— Rows of pointing data —
◆ ◆ ◆
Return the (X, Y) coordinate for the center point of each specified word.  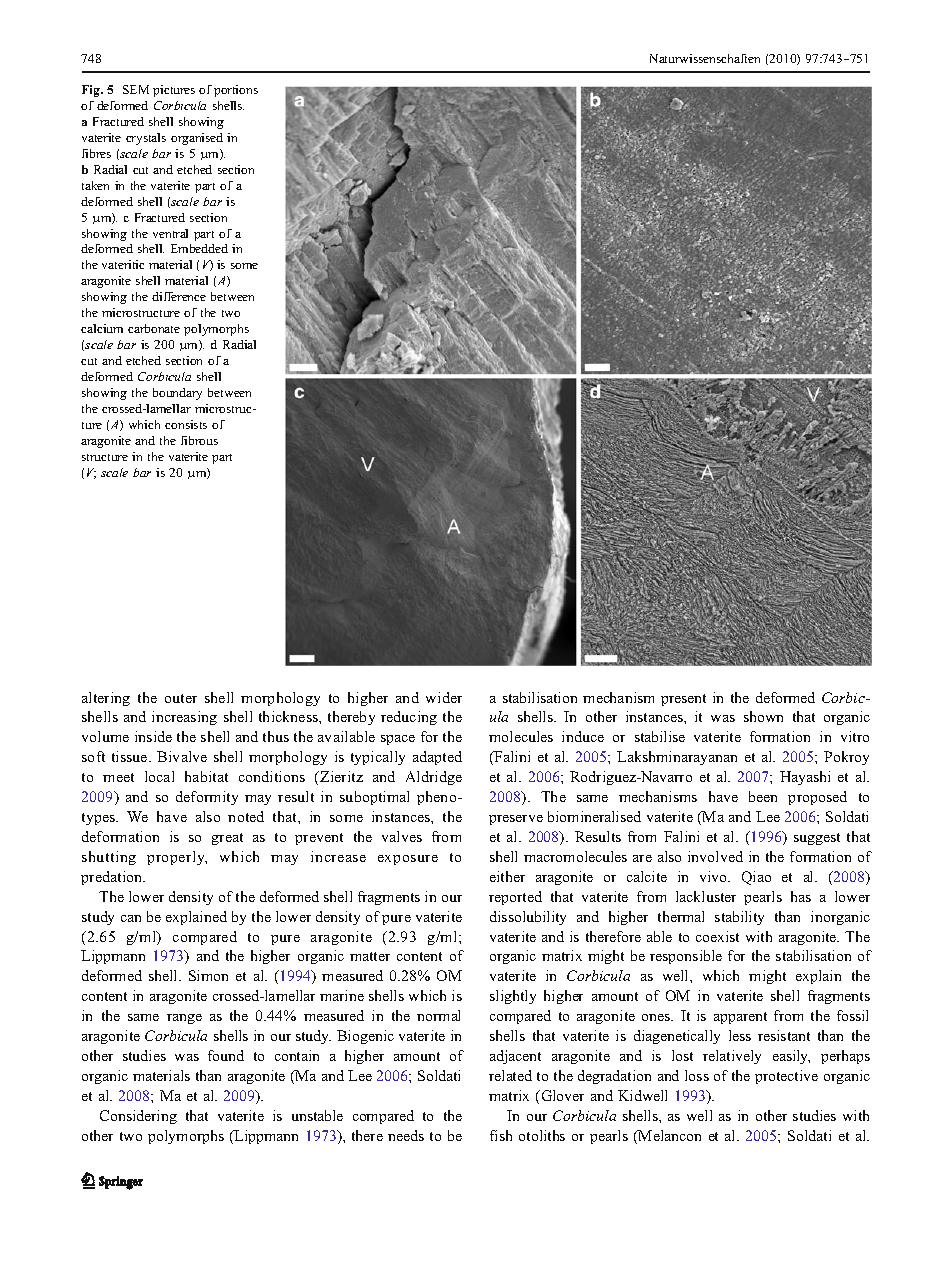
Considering (138, 1117)
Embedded (199, 248)
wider (444, 697)
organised (197, 139)
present (683, 700)
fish (501, 1135)
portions (236, 91)
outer (181, 698)
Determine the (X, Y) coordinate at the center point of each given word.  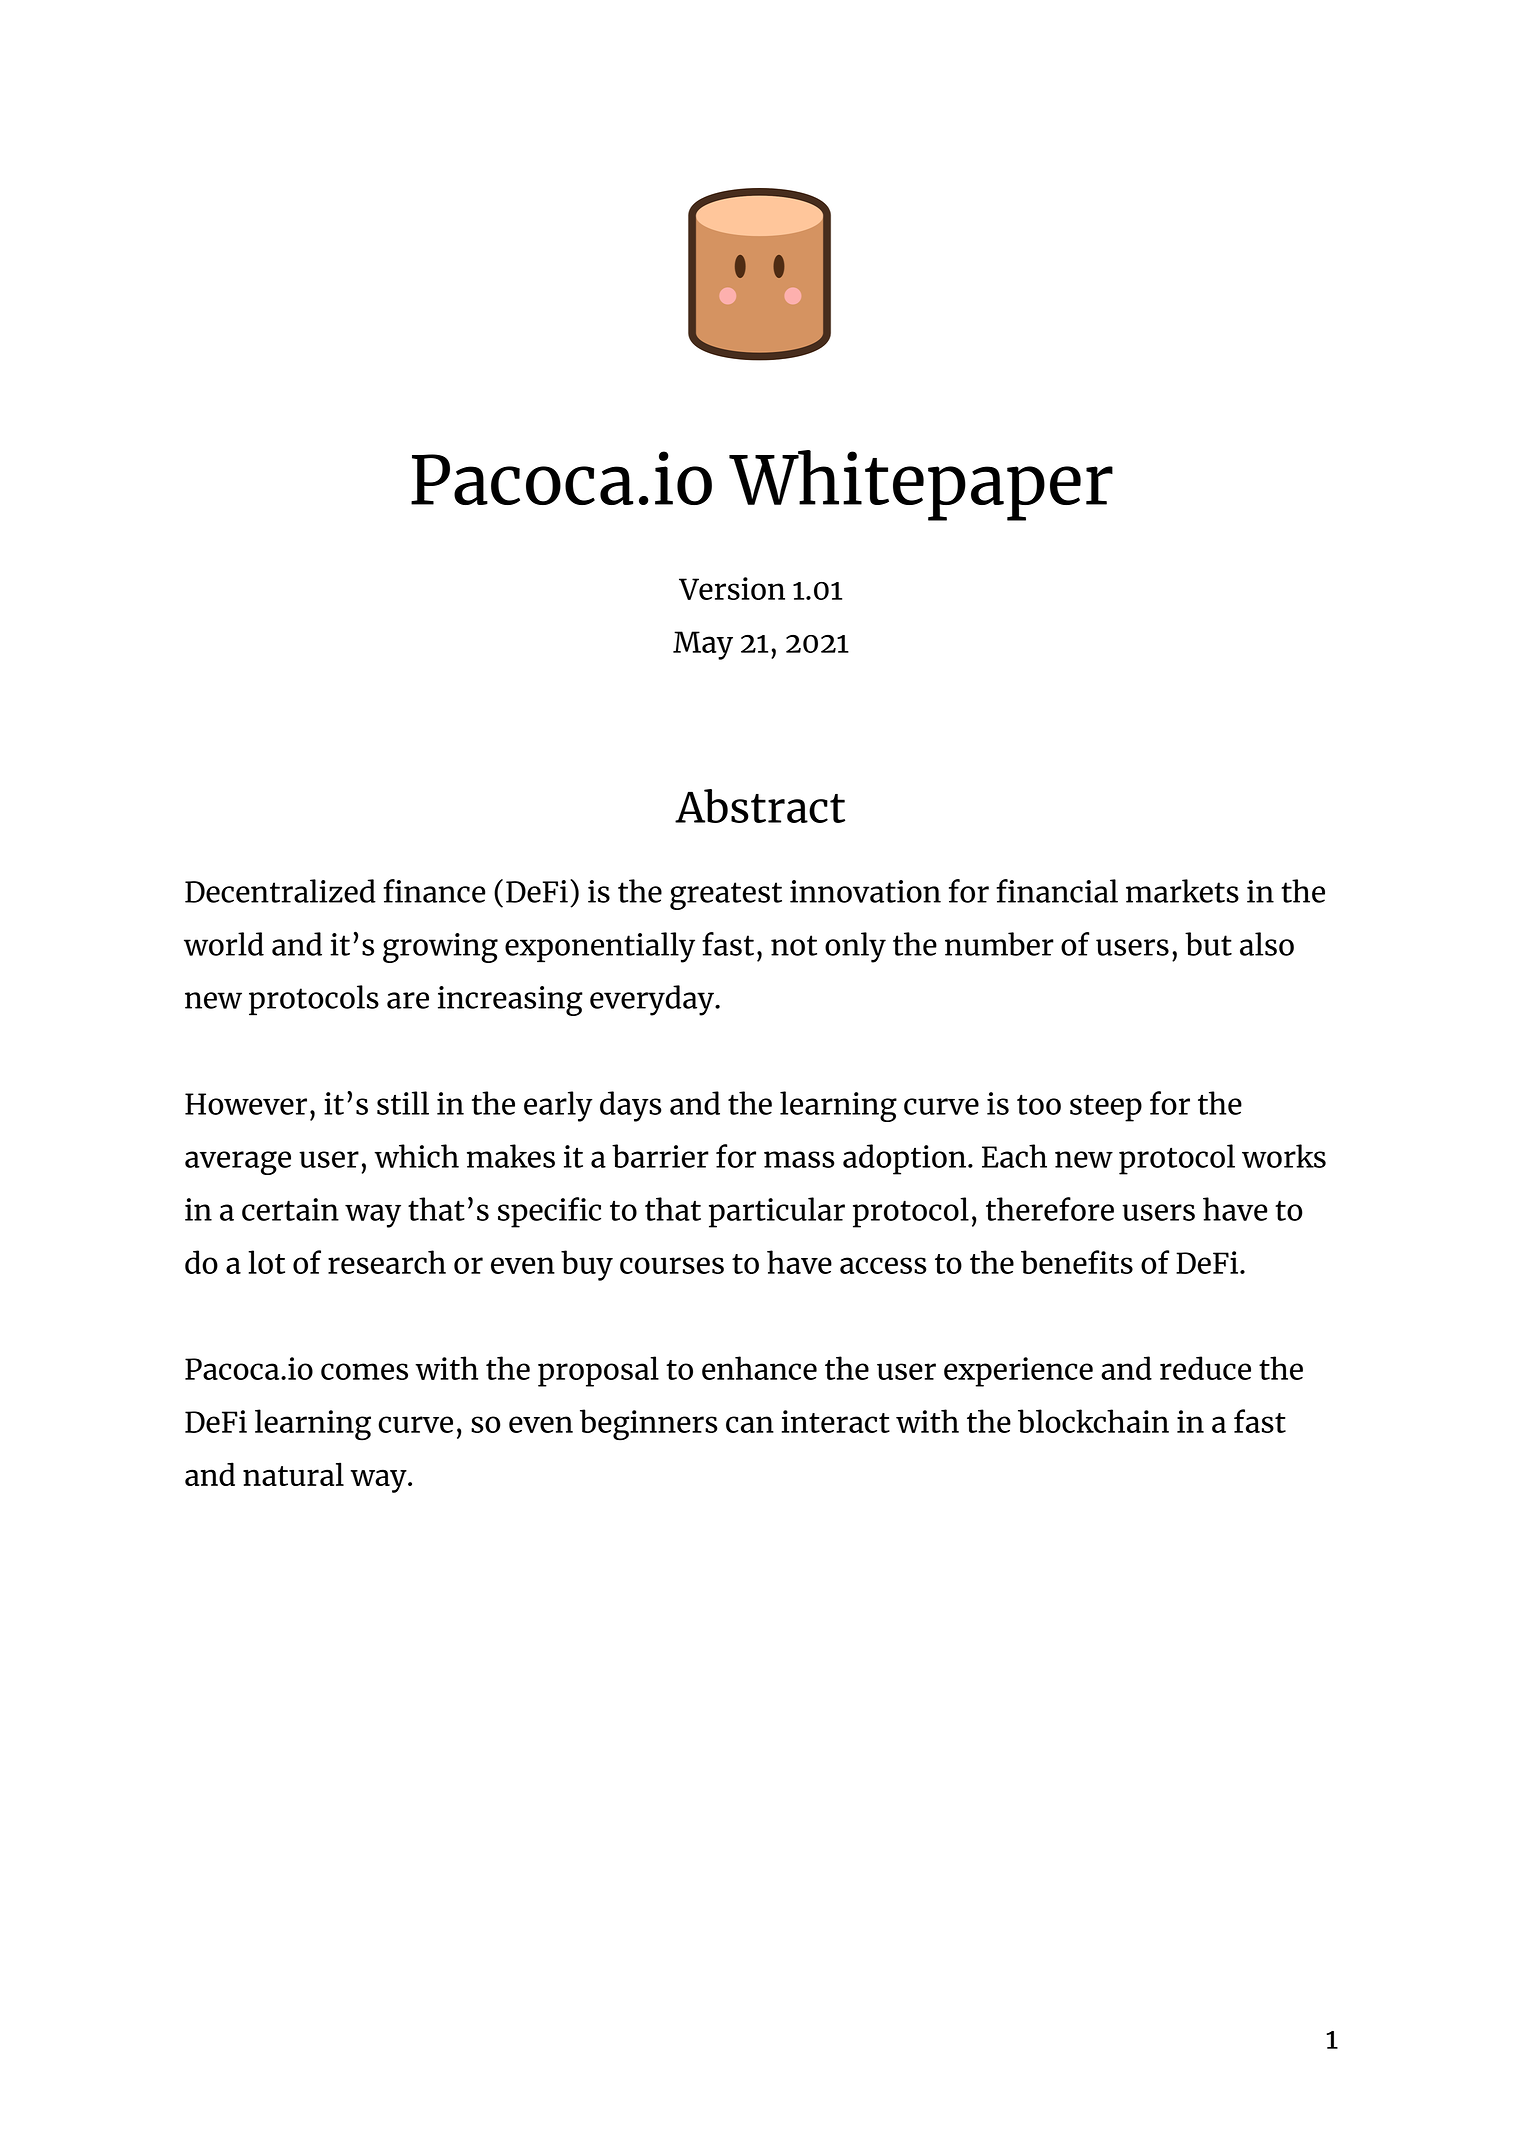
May (703, 645)
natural (293, 1474)
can (750, 1424)
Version (732, 588)
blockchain (1093, 1421)
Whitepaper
◆ ◆ ◆
— Direction —
Turn these lines into a Markdown table with the columns "No." and "Line", leaving out blank lines and any pictures.

— Exercise response —
| No. | Line |
|---|---|
| 1 | Return the (X, Y) coordinate for the center point of each specified word.   |
| 2 | Considering (138, 1117) |
| 3 | Embedded (199, 248) |
| 4 | wider (444, 697) |
| 5 | organised (197, 139) |
| 6 | present (683, 700) |
| 7 | fish (501, 1135) |
| 8 | portions (236, 91) |
| 9 | outer (181, 698) |
| 10 | Determine the (X, Y) coordinate at the center point of each given word.   |
| 11 | May (703, 645) |
| 12 | natural (293, 1474) |
| 13 | can (750, 1424) |
| 14 | Version (732, 588) |
| 15 | blockchain (1093, 1421) |
| 16 | Whitepaper |